Print the records again line for line, starting at the line that contains "Screen dimensions: 1372x888" and stopping after the line that contains "click(x=1011, y=103)". Leave the pictures out of your answer.

─── RECORDS FOR THE TASK ───

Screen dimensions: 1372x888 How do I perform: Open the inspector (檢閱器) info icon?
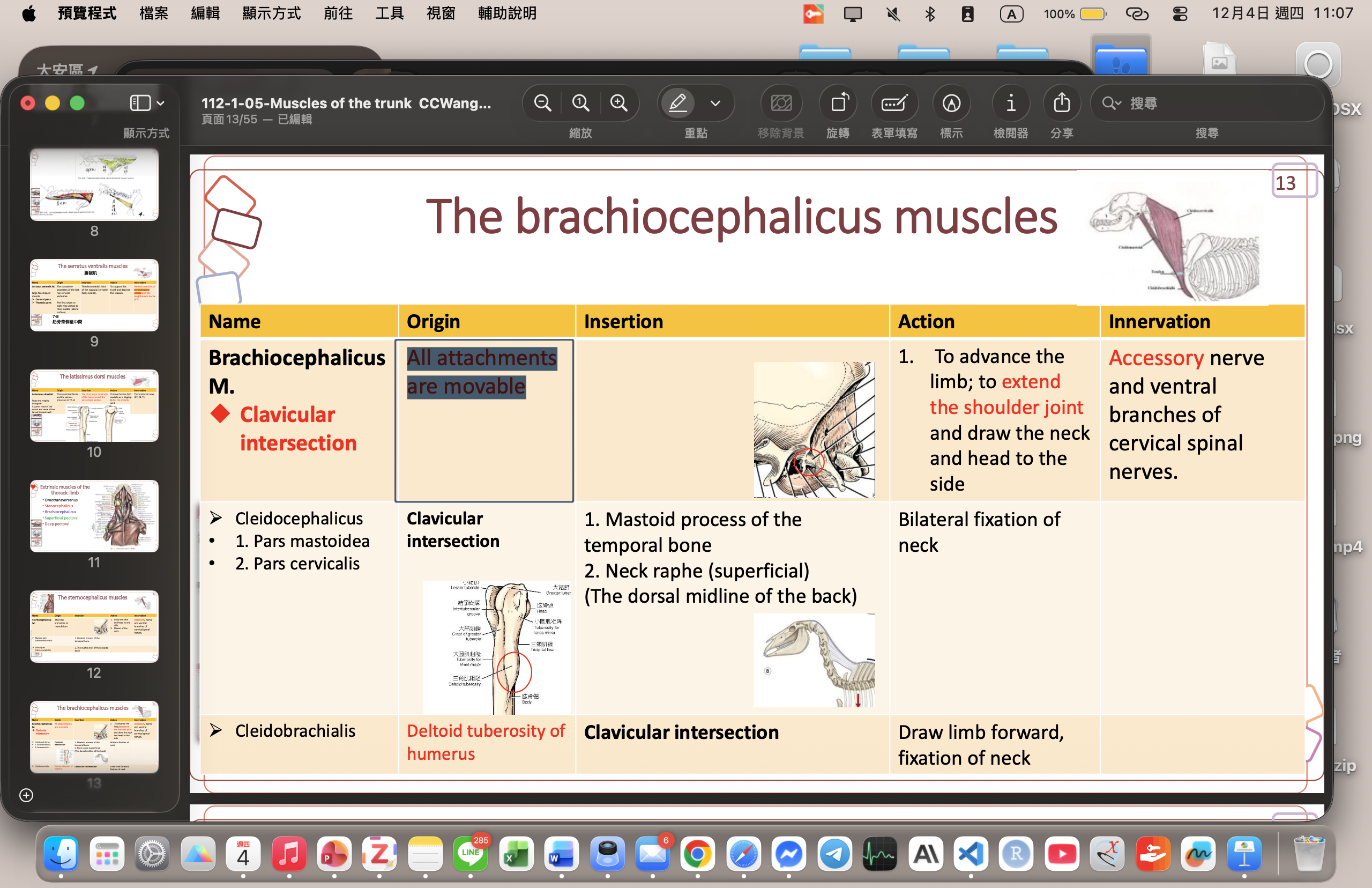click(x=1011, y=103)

───
─── RECORDS FOR THE TASK ───

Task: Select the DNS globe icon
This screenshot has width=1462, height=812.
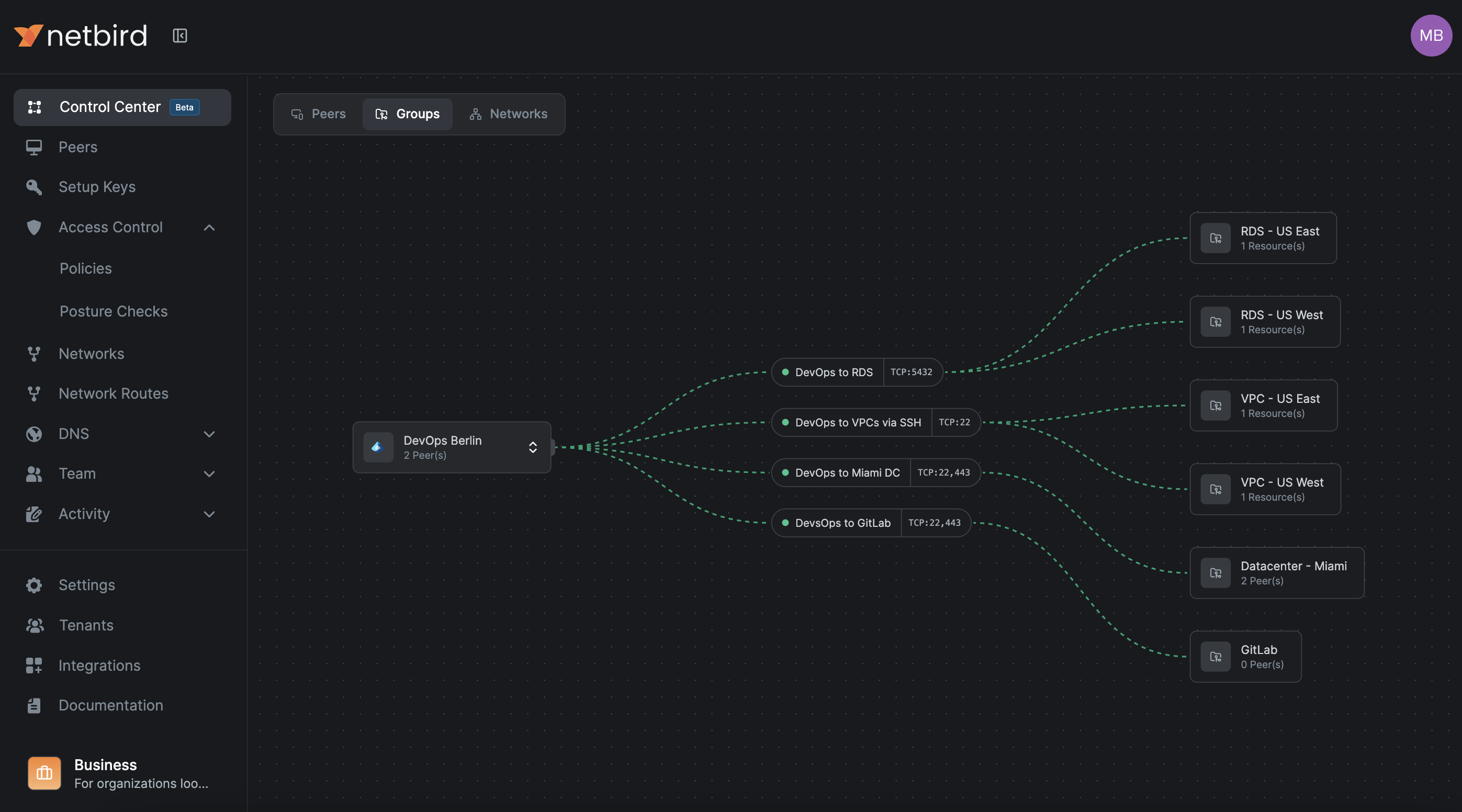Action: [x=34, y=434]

───
─── RECORDS FOR THE TASK ───

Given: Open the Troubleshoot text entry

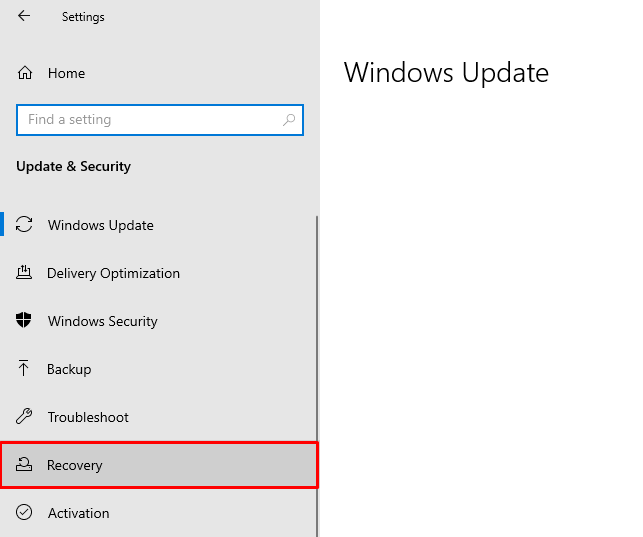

───

> **WORKED SOLUTION**:
Screen dimensions: 1372x888 How do I perform: Open the inspector (檢閱器) info icon?
click(x=1011, y=103)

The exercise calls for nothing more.